Em processo sob a relatoria do desembargador Antonio Guerreiro Junior, a 2ª Câmara Cível do Tribunal de Justiça reformou decisão da Justiça de 1º grau e julgou procedente pedido de uma transexual do Maranhão, determinando que o cartório de registro civil proceda a alteração do seu prenome e do gênero de masculino para feminino, independentemente da realização de cirurgia de redesignação sexual.
A requerente recorreu da sentença de primeira instância que concedeu parcialmente o pedido para alterar apenas o prenome, não tendo deferido a alteração do gênero em razão de não ter havido cirurgia de transgenitalização.
A mulher relatou ter nascido no ano de 1990, no interior do Maranhão, onde foi registrada com nome e designação masculinos. Argumentou que, desde os oito anos de idade, não se identificava com o sexo masculino, sentindo-se diferente dos meninos de sua idade.
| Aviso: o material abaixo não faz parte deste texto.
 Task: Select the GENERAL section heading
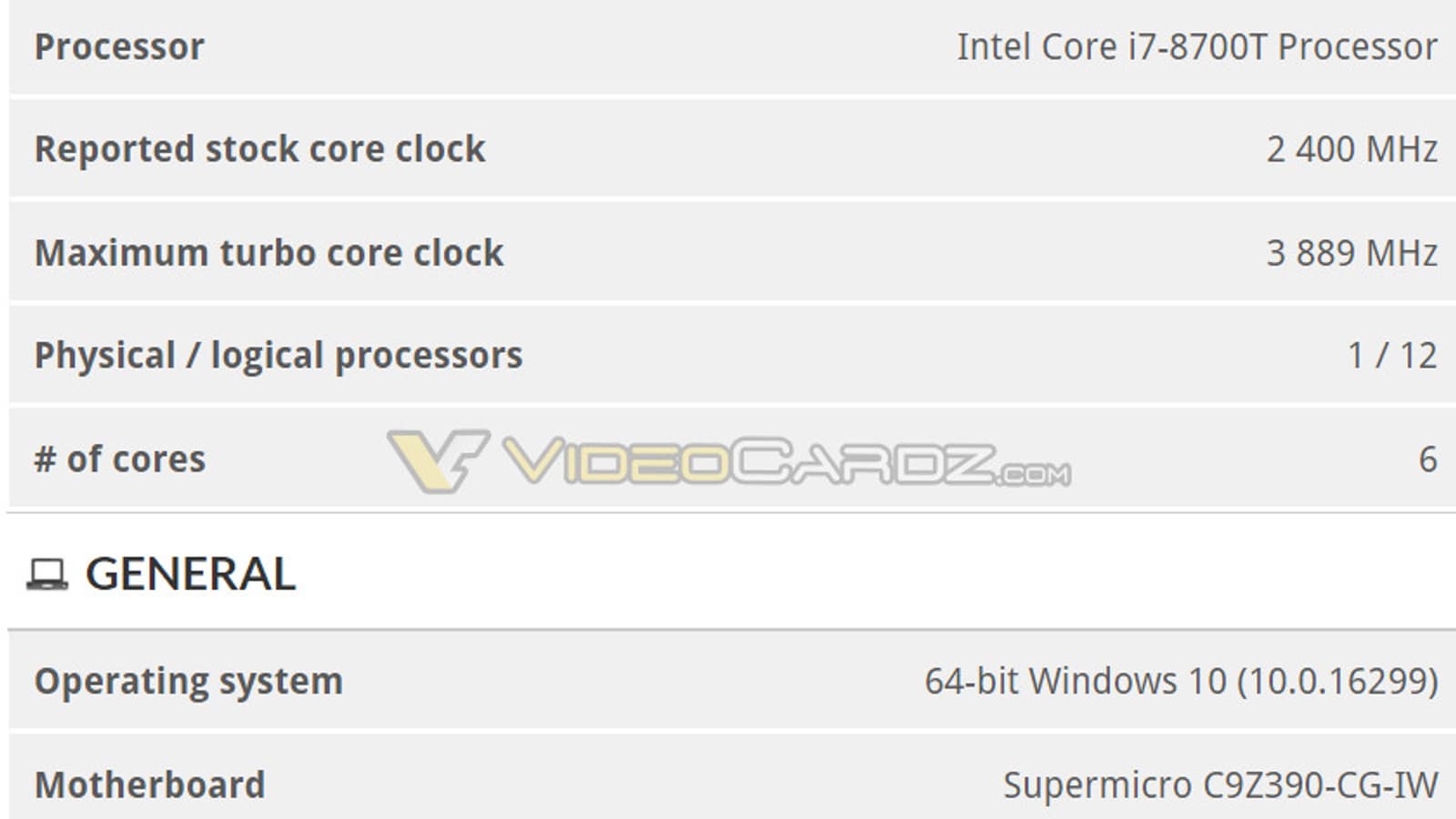(x=190, y=574)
A partir dos 13 anos, passou a vestir-se normalmente como mulher, fazendo uso do seu nome social.
Afirmou que pediu a alteração do seu prenome em razão das diversas discriminações e dificuldades sofridas nos locais públicos que frequenta, a fim de que possa identificar-se civilmente conforme a aparência e a identidade de gênero que manifesta.
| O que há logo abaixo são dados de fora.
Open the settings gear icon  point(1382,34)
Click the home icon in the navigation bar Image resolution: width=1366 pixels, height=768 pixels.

Sustentou que a cirurgia não pode ser uma condição imposta para a alteração de gênero, já que não é uma conclusão natural do processo de transexualização, podendo ser ou não desejada pela pessoa transexual, pois apresenta riscos e caráter mutilatório.
O relator do recurso, desembargador Antonio Guerreiro Junior, observou que, ainda que o ordenamento jurídico não forneça uma resposta pronta no primeiro momento, cabe ao julgador analisar as relações sociais e as implicações delas entre pessoas, tendo como norte a dignidade da pessoa humana, um conceito de família plural, democrático e igualitário, surgindo uma nova interpretação constitucional para atender às mais diversas situações.
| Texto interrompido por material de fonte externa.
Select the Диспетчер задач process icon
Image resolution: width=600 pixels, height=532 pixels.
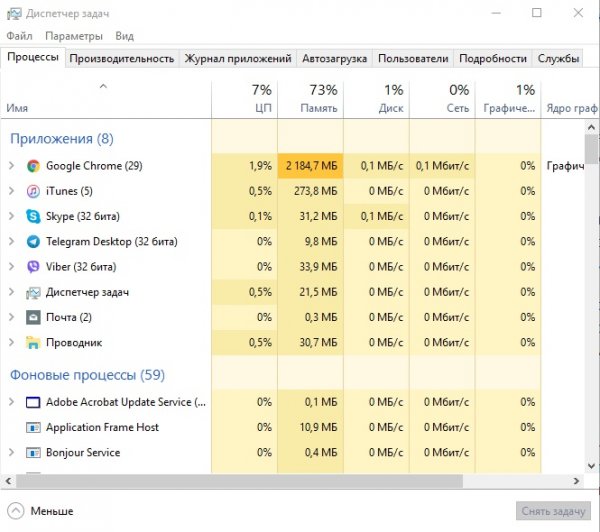(33, 292)
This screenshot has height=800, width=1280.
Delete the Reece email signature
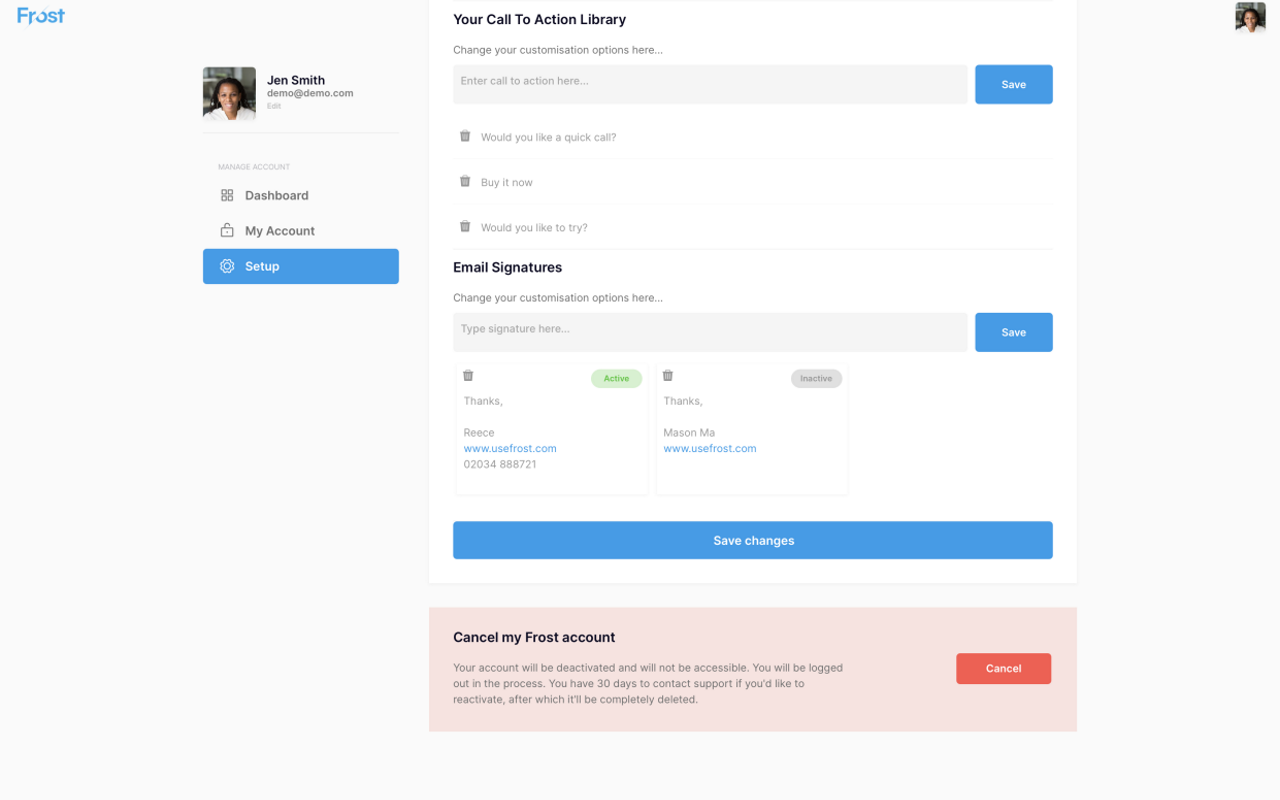(x=468, y=376)
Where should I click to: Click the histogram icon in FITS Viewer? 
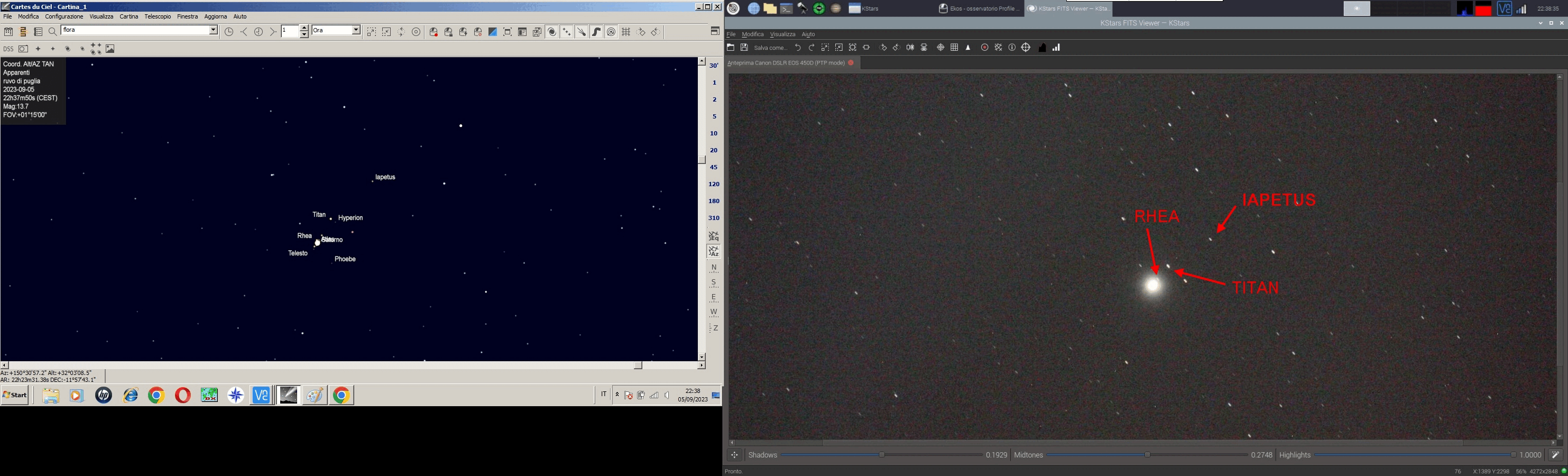[1042, 48]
“Neste cenário, as minorias não encontram uma solução que regule a situação vivida, que batem as portas da Justiça gerando a verdadeira judicialização da vida”, afirmou.
Guerreiro Junior observou casos do tipo tornam necessária a interdisciplinaridade com outras ciências para assimilação de conceitos como sexo, identidade de gênero e orientação sexual.
O desembargador relatou diversos estudos e julgados que tratam da transexualidade, inclusive sobre as dificuldades de atendimento médico enfrentadas por travestis e transexuais.
“A cirurgia de adequação sexual se revela inviável para a maioria dos transexuais, que costumam ter pouco apoio familiar e sofrem com discriminação na comunidade em que vivem”, frisou.
O magistrado enumerou diversas normas internacionais que desvinculam o reconhecimento da identidade de gênero do procedimento cirúrgico.
Para Guerreiro Junior, a não realização da cirurgia não pode ser um entrave à alteração do gênero, por afrontar a dignidade humana e o direito de todos ao reconhecimento perante a lei.
“Não pode o Estado imiscuir-se no âmbito da vida intima da pessoa transexual, impondo-lhe a realização de uma cirurgia, que poderá trazer prejuízos incalculáveis à sua saúde, à sua fertilidade e à sua dignidade”, avaliou.
O relator destacou ainda que a permanência do sexo diverso ao que o nome e aparência remetem, estaria a constranger a pessoa, devendo sua identificação harmonizar-se com sua identidade.
“É inegável que a apelante se vê como uma mulher, comporta-se como uma mulher, identifica-se socialmente como uma mulher (inclusive nas redes sociais), ou seja, seu gênero é feminino, sobrepondo-se ao seu sexo biológico, à sua genitália e à sua configuração genética”, assinalou.